*Work instruction*: Your answer is the line containing "Given: Increase the" plus every line after it through the end of the records, printed exactly and free of pictures.

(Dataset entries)

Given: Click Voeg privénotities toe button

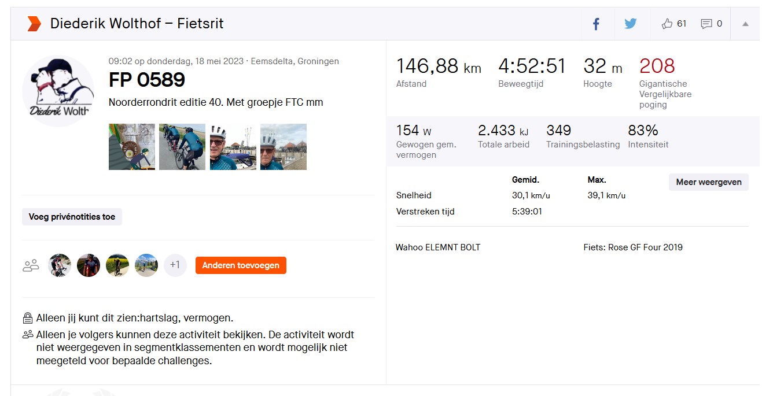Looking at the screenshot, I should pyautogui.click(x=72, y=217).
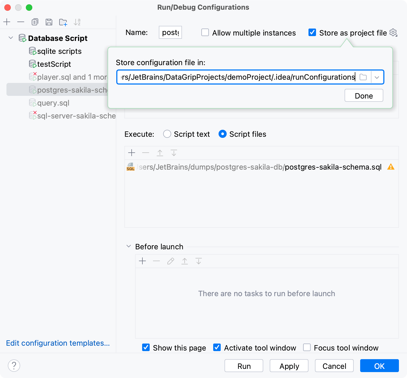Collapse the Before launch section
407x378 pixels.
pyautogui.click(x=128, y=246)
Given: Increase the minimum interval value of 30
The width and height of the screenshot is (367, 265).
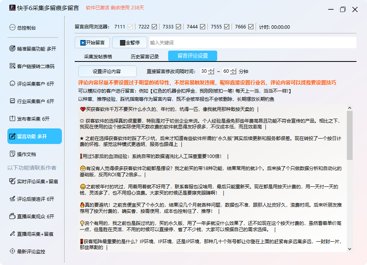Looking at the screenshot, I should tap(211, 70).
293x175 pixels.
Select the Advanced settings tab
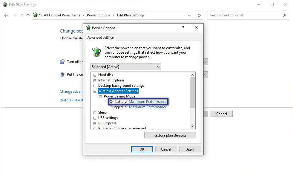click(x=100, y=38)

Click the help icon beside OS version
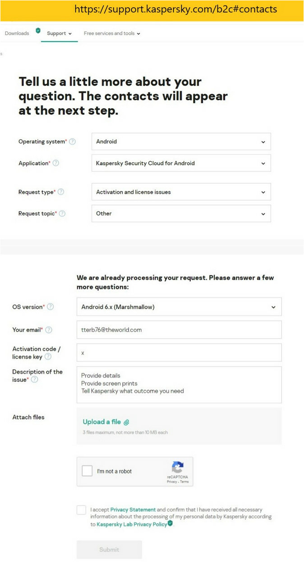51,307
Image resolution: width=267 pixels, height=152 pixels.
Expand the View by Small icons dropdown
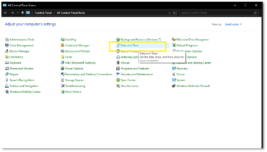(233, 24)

*Final answer*:
Given: Increase the minimum interval value of 30
The width and height of the screenshot is (367, 265).
Looking at the screenshot, I should tap(211, 70).
293x175 pixels.
Select the Advanced settings tab
click(x=100, y=38)

Click the help icon beside OS version
51,307
Image resolution: width=267 pixels, height=152 pixels.
Expand the View by Small icons dropdown
(233, 24)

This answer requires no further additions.